In clinical trials, curcumin has also been demonstrated to show protection against cardiovascular diseases. The progression of atherosclerosis can be accelerated by alpha 1-antitrypsin-low-density lipoprotein (AT-LDL). Subjects with stages I-II chronic obstructive pulmonary disease (COPD) were randomly treated with 90 mg of Theracurmin (R) (a highly absorptive curcumin using a drug delivery system) or a placebo twice a day for 24 weeks. The level of atherosclerotic low-density lipoprotein (LDL or “bad cholesterol”) was significantly lower in the curcumin group compared with the placebo group 42). The curcumin extract was evidenced to have a lipid-lowering effect via a clinical trial of 65 patients with metabolic syndromes. Patients were randomized into two groups to take a 630 mg curcumin extract capsule or a placebo capsule thrice daily for 12 weeks. The level of high-density lipoprotein cholesterol (HDL or “good cholesterol”) were significantly increased, and the levels of LDL and triglycerides were significantly reduced after curcumin extract treatment for 12 weeks 43). A six-month clinical trial with type 2 diabetic patients shows that curcumin intervention significantly reduces pulse wave velocity, increases the level of serum adiponectin, and decreases the level of leptin, lowering the atherogenic risks 44). A randomized double-blind placebo-controlled trial including 33 patients with coronary artery disease revealed that the intake of curcumin significantly ameliorates dyslipidemia in patients. Curcumin was observed to control the blood lipid levels by decreasing the serum levels of triglycerides, LDL-cholesterol, and very low density lipoprotein-cholesterol (VLDL-C) 45).
Curcumin supplementation may exert beneficial effects on the management of diabetes. In an open-label, randomized control trial, eight type-2 diabetic patients were treated with curcumin capsules on glyburide therapy for 10 days. Results show that the levels of blood glucose, LDL, VLDL, and triglycerides were decreased significantly, and the content of HDL was increased. The findings indicate that the combination of curcumin capsules with glyburide contributes to better glycemic control in diabetic patients 46). In addition, 70 type-2 diabetic patients randomly received 80 mg of nano-micelle curcumin or a placebo daily for three months, and in the group with nano-micelle curcumin, a significant decrease was observed in glycated hemoglobin (HbA1C) and fasting blood glucose (FBG) which are biochemical parameters related to diabetes 47).

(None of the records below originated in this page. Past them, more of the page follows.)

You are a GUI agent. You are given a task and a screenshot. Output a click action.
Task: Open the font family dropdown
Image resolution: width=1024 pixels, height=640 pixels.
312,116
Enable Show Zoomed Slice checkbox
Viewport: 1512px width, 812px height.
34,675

Anticancer activity of curcumin
Curcumin is shown to have anticancer potential for the prevention and treatment of different cancers 48). The underlying anticancer mechanisms of curcumin mainly depend on the inhibition of cancer cell growth, induction of cancer cell apoptosis, and suppression of cancer cell metastasis 49). Curcumin disturbs the balance in the mitochondrial membrane potential, leading to enhanced suppression of the Bcl-xL protein 50). The extrinsic apoptotic pathway works through increasing the death receptors (DRs) on cells and triggering the tumor necrosis factor (TNF)-related apoptosis. Curcumin also contributes to this pathway by upregulating the expression of death receptors DR 4 and DR 5 51). Test tube studies showed a remarkable ability of curcumin and its derivatives to induce apoptosis in different cell lines by inhibiting or downregulating intracellular transcription factors. These factors include NF-κB, activator protein 1 (AP-1), cyclooxygenase II (COX-2), nitric oxide synthase, matrix metalloproteinase-9 (MMP-9), and STAT3 52). A recent work has found a new anticancer mechanism for curcumin by decreasing the glucose uptake and lactate production (Warburg effect) in cancer cells via downregulation of pyruvate kinase M2 (PKM2). The inhibition of PKM2 was achieved by suppressing the mammalian target of rapamycin-hypoxia-inducible factor 1α (TOR-HIF1α) 53). Several studies have investigated the ability of curcumin and its derivatives to suppress multiple different carcinomas by interacting with different molecular targets.
Curcumin is also considered as an auxiliary agent, and intensifies the therapeutic effects of other cancer treatments 54). When used in radiation therapy, curcumin prevents radiation-induced activation of the NF-κB pathway, increases sensitivity to ionizing radiation and apoptosis of tumor cells, and decreases tumor cell proliferation, improving anticancer efficacy 55). Moreover, the addition of curcumin is found to potentiate 5-fluorouracil-induced reduction of proliferation and invasion in colorectal cancer cells 56) and curcumin enhances the chemosensitivity of colorectal cancer cells to 5-fluorouracil and induces apoptosis. These effects are speculated to be associated with the downregulation of NF-κB activation, inhibition of AMP-activated protein kinase (AMPK)/unc-51-like kinase (ULK1)-dependent autophagy, and the suppression of Akt activity 57).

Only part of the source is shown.